The executive officers of a South San Francisco non-profit pleaded guilty Friday to stealing thousands of dollars from the agency's retirement funds and were ordered to pay the money back within three months or face jail time.
Olivia Soza Mendiola, 56, of San Jose, and Benjamin Tan, 62, of South San Francisco, the CEO and CFO of the Mexican American Community Services Agency, entered their pleas in front of Santa Clara County Superior Court Judge Phiip Pennypacker.
They admitted to illegally diverting more than $170,000 in funds intended for the retirment of the agency's employees, according to Deputy District Attorney John Chase, with the Public Integrity Unit.
If they pay the moeny back within the allotted time, they will be sentenced to community service, rather than jail time.
“I am very pleased that MACSA’s employees will soon be receiving all of the money deducted from their paychecks and illegally diverted, plus interest,” John Chase wrote in a news release.
“Securing payment of large sums of restitution is often difficult, but it is accomplished with this settlement.”
From 2004 to 2009, the two used money earmarked for employee retirement accounts to pay other MACSA expenses, including iPods, Jazzercise classes, walkie talkies and meals at Chuck E. Cheese’s.

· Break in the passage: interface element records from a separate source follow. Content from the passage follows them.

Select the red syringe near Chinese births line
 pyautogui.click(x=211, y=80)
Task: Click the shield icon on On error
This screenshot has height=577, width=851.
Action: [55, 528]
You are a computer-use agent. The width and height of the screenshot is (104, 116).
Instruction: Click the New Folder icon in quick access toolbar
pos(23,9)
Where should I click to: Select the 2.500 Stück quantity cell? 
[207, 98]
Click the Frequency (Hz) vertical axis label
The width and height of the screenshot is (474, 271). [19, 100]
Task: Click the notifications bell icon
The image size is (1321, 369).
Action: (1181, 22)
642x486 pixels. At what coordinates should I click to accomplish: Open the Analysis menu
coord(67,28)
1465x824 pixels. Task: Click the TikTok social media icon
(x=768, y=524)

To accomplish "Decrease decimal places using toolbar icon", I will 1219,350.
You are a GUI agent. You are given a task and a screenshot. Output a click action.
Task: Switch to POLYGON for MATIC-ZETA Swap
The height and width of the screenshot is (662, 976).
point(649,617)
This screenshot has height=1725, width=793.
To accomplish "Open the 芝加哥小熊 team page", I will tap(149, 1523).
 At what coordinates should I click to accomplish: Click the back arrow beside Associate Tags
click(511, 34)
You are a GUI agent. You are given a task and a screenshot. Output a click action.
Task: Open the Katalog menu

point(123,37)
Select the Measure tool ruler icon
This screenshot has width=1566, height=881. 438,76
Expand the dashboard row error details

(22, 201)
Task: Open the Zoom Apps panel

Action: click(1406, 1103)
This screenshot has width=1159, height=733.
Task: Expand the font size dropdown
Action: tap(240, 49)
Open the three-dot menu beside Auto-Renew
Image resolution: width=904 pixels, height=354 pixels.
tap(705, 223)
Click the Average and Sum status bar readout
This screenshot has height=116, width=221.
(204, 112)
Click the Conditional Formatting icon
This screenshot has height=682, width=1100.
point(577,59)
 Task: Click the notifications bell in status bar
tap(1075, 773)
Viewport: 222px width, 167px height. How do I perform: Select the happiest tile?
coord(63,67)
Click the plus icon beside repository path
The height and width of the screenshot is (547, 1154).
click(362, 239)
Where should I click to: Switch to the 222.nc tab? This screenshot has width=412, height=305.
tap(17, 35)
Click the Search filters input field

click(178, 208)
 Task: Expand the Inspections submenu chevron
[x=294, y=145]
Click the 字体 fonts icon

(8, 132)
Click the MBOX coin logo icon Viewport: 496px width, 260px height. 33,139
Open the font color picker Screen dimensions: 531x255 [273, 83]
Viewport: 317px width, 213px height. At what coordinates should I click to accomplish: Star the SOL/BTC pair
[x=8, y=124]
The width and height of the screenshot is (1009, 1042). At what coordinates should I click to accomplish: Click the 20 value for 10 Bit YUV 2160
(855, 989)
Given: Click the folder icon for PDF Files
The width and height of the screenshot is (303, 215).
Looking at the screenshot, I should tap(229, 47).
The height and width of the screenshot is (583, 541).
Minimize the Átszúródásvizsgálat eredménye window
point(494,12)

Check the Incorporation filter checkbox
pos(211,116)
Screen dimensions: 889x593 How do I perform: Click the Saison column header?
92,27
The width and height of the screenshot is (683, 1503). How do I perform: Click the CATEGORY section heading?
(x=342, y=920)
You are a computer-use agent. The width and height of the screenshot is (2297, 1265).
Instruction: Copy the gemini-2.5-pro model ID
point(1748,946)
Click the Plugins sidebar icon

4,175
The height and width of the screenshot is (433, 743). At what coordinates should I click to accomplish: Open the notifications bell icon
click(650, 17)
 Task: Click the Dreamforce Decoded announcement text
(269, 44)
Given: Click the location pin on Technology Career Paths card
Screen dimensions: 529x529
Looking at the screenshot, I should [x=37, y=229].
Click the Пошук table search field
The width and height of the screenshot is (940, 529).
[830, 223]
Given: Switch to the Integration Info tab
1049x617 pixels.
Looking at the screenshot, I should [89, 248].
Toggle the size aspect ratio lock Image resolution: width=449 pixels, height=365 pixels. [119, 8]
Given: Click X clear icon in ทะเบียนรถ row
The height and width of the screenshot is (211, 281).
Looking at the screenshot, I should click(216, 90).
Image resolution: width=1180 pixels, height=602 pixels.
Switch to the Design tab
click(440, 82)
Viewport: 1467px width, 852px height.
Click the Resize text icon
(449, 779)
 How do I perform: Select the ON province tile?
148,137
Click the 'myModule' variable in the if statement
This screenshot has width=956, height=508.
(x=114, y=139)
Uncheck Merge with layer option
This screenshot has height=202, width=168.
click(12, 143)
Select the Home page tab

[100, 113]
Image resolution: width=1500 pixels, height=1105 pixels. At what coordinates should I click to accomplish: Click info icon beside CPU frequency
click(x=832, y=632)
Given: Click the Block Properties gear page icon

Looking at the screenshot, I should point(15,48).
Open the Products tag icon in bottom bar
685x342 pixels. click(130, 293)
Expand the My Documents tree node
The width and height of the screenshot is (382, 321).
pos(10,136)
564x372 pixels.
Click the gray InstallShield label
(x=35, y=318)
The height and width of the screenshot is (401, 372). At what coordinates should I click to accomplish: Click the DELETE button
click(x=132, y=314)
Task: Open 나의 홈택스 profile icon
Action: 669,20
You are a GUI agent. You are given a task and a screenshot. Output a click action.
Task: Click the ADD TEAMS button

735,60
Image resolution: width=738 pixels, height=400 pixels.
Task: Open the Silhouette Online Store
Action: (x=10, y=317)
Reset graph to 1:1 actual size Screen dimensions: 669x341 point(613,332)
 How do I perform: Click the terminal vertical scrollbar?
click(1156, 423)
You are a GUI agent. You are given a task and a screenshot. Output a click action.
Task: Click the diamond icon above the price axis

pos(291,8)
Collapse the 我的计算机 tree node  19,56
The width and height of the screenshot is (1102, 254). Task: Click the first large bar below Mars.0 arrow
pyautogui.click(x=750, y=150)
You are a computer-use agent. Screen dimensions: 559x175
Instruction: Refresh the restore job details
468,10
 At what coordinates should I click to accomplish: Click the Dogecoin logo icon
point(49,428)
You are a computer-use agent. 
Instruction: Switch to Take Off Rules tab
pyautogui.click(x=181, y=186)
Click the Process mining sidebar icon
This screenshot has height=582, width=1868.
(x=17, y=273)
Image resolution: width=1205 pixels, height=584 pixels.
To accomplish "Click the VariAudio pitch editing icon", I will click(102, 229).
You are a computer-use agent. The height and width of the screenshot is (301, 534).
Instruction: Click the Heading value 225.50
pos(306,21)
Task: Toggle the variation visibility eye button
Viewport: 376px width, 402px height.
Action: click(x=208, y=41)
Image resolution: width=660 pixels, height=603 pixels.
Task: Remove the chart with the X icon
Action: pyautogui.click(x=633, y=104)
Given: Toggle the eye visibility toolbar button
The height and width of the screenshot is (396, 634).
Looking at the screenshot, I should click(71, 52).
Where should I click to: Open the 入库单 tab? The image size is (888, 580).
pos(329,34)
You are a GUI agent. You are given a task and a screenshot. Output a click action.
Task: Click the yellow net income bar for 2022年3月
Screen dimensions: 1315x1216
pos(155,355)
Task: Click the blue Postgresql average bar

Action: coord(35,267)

Mendiola and Tan diverted money but employee paycheck stubs falsely indicated that the money was going into retirement accounts, Chase said.
This amount includes nearly $60,000 in pre-judgment interest, calculated at a rate of 10 percent per year. The negotiated disposition left open the question whether the defendants will be ordered to pay restitution for a much larger portion of diverted retirement money consisting of employer paid contributions.
This involves money that was not deducted from the employees’ paychecks.
During the period of time charged in the complaint, MACSA failed to make more than $620,000 in employer contributions to retirement accounts, as required by its collective bargaining agreement, Chase said.
The court will decide at a future hearing whether the defendants must pay back this money as additional restitution in this case.
The case was jointly investigated by the Santa Clara County D.A.’s Office and the U.S. Department of Labor.
“We are very pleased to see that retirement funds deducted from these employees’ hard-earned pay will be returned so they can be used as intended,” said Jean Ackerman, regional director of the U.S. Department of Labor’s Employee Benefits Security Administration in San Francisco.